Over the years, India’s mainstream media had made it abundantly clear that India’s refusal to do so was that endorsement would cancel her special status in Nepal purportedly secured in the 1950 Nepal-India Treaty — one that could not be compared to Nepal’s ties with any country including China, Nepal’s other immediate neighbor.

ZOP was formally cremated when the drafters of the 1990 Constitution in their collective wisdom threw out the ZOP baby along with the Panchayat bathwater. A few years earlier ZOP had been inscribed into the directive principles of the Panchayat constitution through its third amendment.

Therein the following foreign policy objective was enunciated: “to work towards making Nepal a Zone of Peace by adopting the basic ideals of the United Nations and the principles of nonalignment”. (Author)

No authoritative answer has been provided to date for thus killing a key national security policy initiative. Most independent analysts believe such a move was inspired by a desire to placate India, which had lent powerful support, including via its media, to toppling the panchayat order and transforming the monarchy from a ruling to a reigning entity.

NATIONAL SECURITY GQALS/POLICY SIDELINED

In addition to ZOP’s rubbishing, the decade after 1990 witnessed the deliberate, neglect of national security goals and policies.

This writer has it on excellent authority that an attempt soon after 1990 by a group of academics to set up an independent institute to pursue strategic studies from a Nepali perspective was spiked by the Nepali Congress government installed after general elections following the drafting of the November 1990 Constitution. (Source who requested anonymity)

For long, “foreign policy issues were solely decided by the prime minister, who held on to the foreign affairs portfolio till the bitter end, without virtually any debate in political circles, or indeed, as can be made out, much input from HMG’s ministry of foreign affairs.” (Author)

It was in that environment of opacity that Prime Minister Koirala, during his official visit to India in December 1991, categorically told the international media in New Delhi that “the forcible expulsion of southern Bhutanese by the Thimphu regime was a matter that fell wholly within Bhutan’s domestic jurisdiction.” (Author)

Whatever the reasons that prompted Koirala’s truly egregious comment, it triggered an upsurge in ethnic cleansing activities within Bhutan.

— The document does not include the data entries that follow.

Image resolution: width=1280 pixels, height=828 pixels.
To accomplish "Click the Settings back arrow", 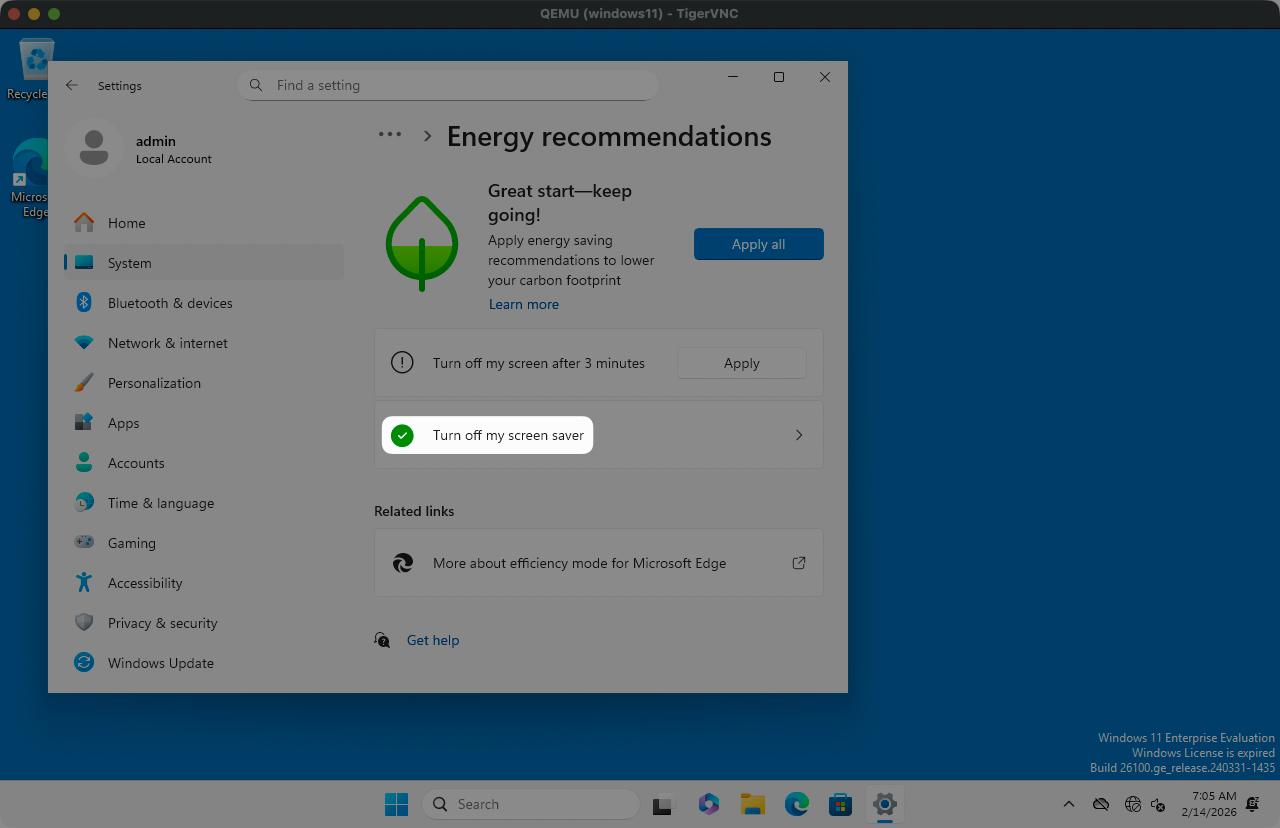I will tap(72, 86).
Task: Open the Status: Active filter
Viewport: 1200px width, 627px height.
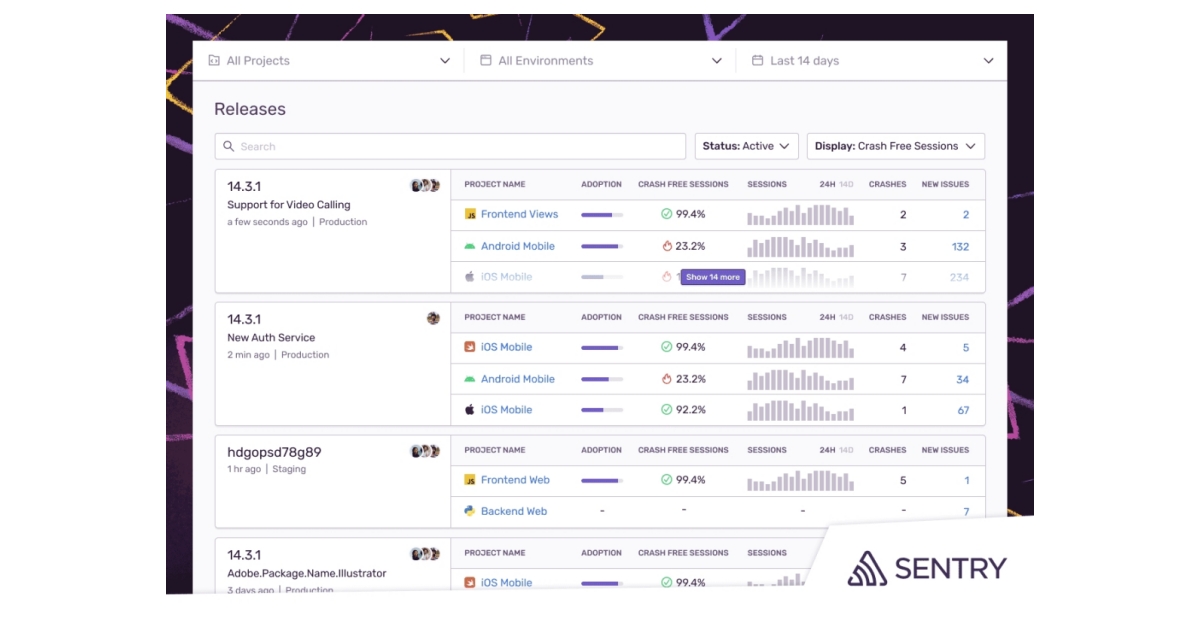Action: tap(746, 145)
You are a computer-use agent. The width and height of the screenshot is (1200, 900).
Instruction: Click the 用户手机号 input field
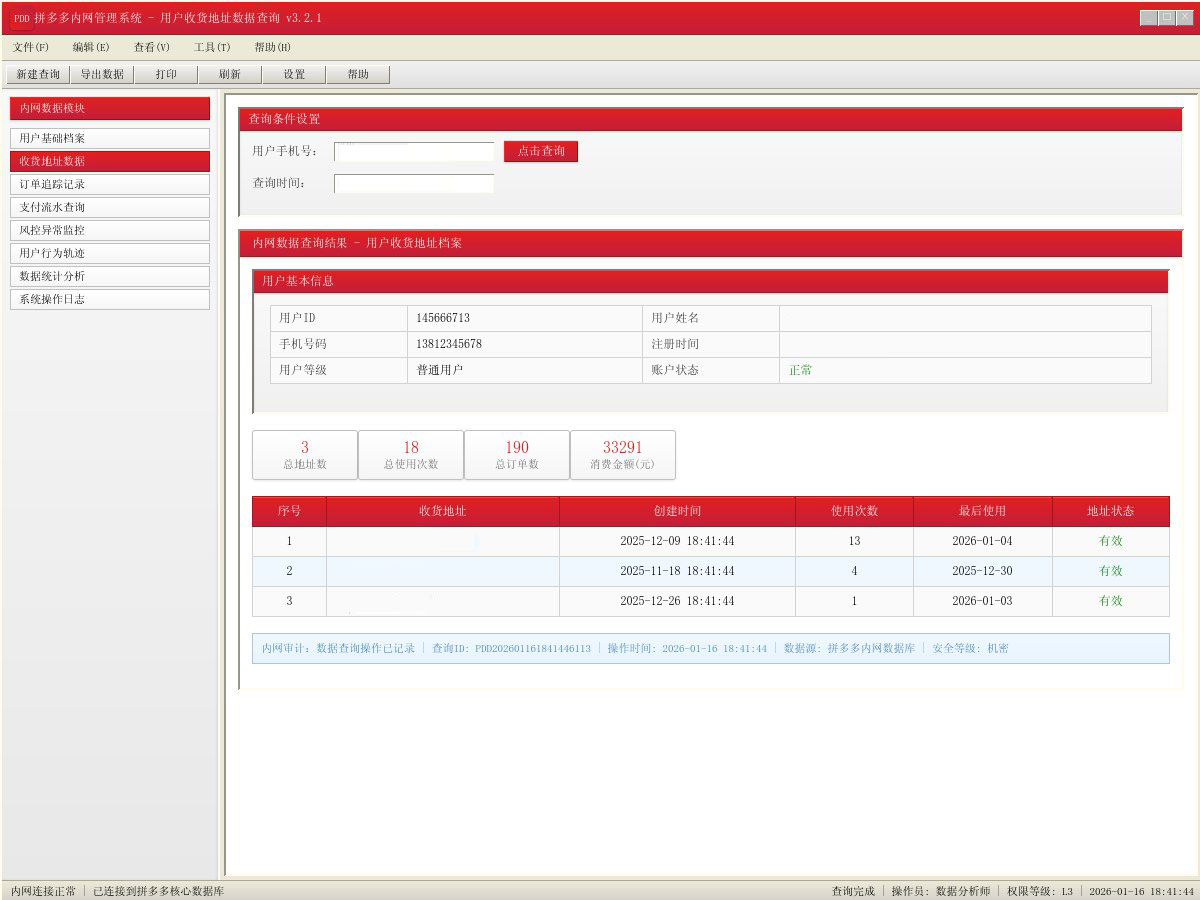coord(414,151)
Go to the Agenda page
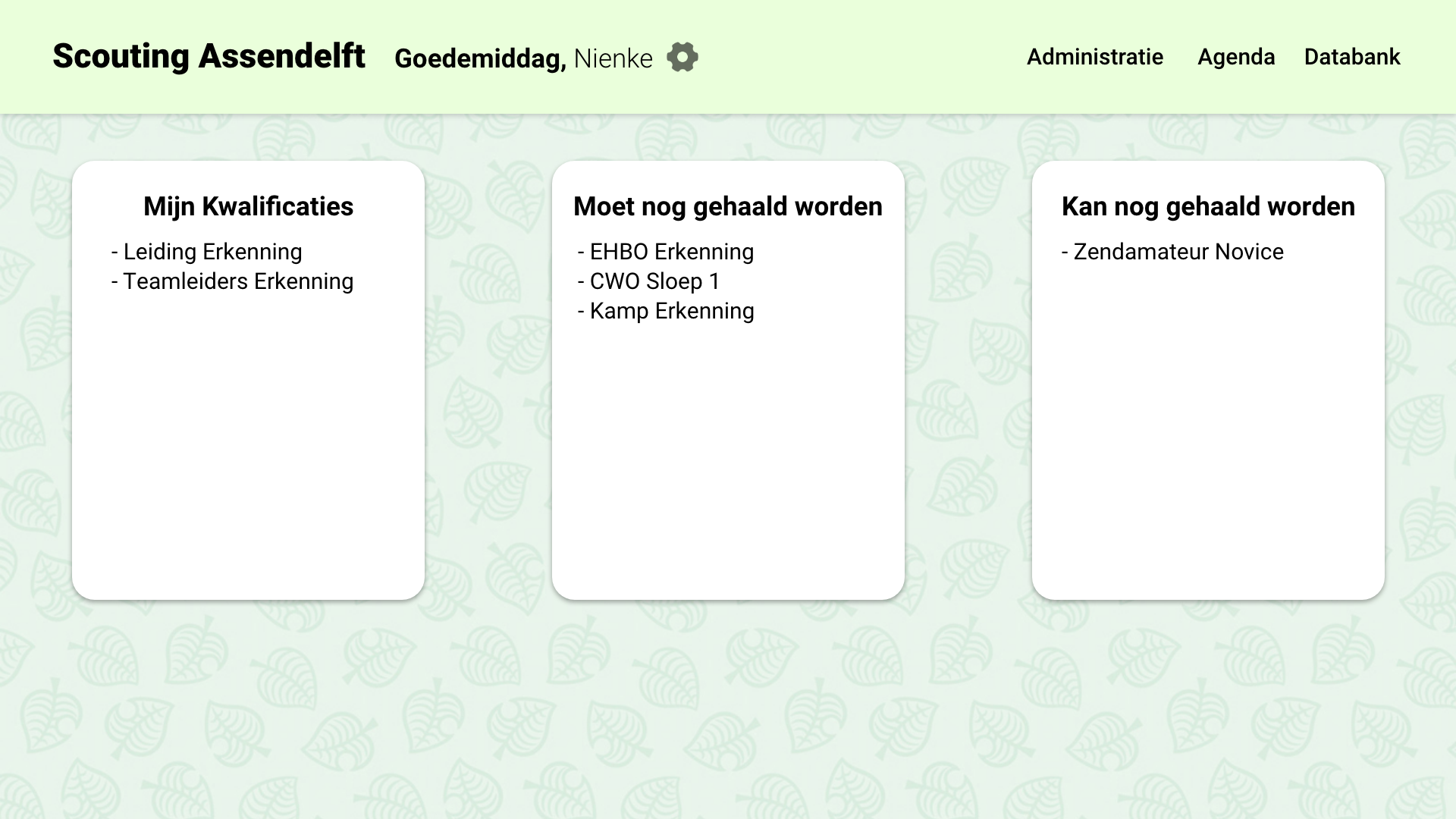Image resolution: width=1456 pixels, height=819 pixels. coord(1235,57)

Thus, within year of that statement, the Bhutanese refugee population in Nepal shot up to about 100,000 from a figure of around 10,000 at the time of Koirala’s India mission.

Thereafter, “Koirala’s government continued to turn a blind eye to the problem until in 1993 when it finally agreed to seek bilateral talks with the Thimphu regime. Completely disregarding the fact that the problem clearly involved Nepal, Bhutan and India, the country of first asylum or transit, Koirala agreed that talks should be bilateral, not trilateral, and, furthermore, that they should be led by the two home ministers, not foreign ministers. Meetings at foreign ministers’ level were to come much later. (Author)

Clearly, lacking transparency in the functioning of the ministry of foreign affairs, led by the prime minister, and sans a national debate on the multi-faceted implications of the Bhutanese refugee crisis, including on her national security, this issue has lingered on unresolved until today, despite about a score of rounds of formal talks. Despite all that, not one Bhutanese refugee has been repatriated to Bhutan, as of this writing.

What is perhaps its most disturbing aspect from the point of view of Nepal’s national security is India permitting — some claim, assisting — Bhutanese refugees to cross through at least 100 km. of Indian territory before entering Nepal, but preventing them from returning home.

Another national security policy disaster was the failure of a succession of post-1990 governments to stem the flow of illegal migrants across the open Nepal-India border and the inability, during that period, to bring about effective control of cross-border movement there, including by criminal elements.

The impact of cross-border terrorism on national security is too obvious to merit any further elaboration here.